[Begin]

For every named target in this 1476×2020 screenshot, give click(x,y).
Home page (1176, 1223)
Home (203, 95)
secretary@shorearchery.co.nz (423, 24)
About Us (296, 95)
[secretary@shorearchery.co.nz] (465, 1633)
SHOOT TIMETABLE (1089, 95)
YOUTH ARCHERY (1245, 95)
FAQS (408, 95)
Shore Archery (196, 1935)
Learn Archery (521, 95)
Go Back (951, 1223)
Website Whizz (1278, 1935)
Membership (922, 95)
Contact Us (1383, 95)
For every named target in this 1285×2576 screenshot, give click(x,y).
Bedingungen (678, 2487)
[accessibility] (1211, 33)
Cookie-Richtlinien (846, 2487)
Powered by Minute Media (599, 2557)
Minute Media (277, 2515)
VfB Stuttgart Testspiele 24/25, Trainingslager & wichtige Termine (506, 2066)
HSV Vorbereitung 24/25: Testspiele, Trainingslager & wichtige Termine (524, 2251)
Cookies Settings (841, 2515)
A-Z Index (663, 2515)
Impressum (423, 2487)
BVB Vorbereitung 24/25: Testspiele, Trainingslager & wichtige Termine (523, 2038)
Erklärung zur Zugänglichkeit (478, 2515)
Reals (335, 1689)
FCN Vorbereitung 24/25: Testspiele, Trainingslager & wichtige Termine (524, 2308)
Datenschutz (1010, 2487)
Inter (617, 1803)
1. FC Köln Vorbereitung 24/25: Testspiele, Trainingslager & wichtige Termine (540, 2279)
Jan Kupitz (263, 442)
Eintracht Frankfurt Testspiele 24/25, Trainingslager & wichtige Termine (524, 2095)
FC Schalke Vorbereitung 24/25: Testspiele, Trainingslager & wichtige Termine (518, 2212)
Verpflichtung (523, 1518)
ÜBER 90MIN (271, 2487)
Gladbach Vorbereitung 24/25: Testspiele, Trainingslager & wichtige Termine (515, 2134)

[End]

> [INSTRUCTION]:
List every line in the items above that contains the string "wichtige".

> [RESULT FOR THIS EXERCISE]:
VfB Stuttgart Testspiele 24/25, Trainingslager & wichtige Termine (506, 2066)
HSV Vorbereitung 24/25: Testspiele, Trainingslager & wichtige Termine (524, 2251)
BVB Vorbereitung 24/25: Testspiele, Trainingslager & wichtige Termine (523, 2038)
FCN Vorbereitung 24/25: Testspiele, Trainingslager & wichtige Termine (524, 2308)
1. FC Köln Vorbereitung 24/25: Testspiele, Trainingslager & wichtige Termine (540, 2279)
Eintracht Frankfurt Testspiele 24/25, Trainingslager & wichtige Termine (524, 2095)
FC Schalke Vorbereitung 24/25: Testspiele, Trainingslager & wichtige Termine (518, 2212)
Gladbach Vorbereitung 24/25: Testspiele, Trainingslager & wichtige Termine (515, 2134)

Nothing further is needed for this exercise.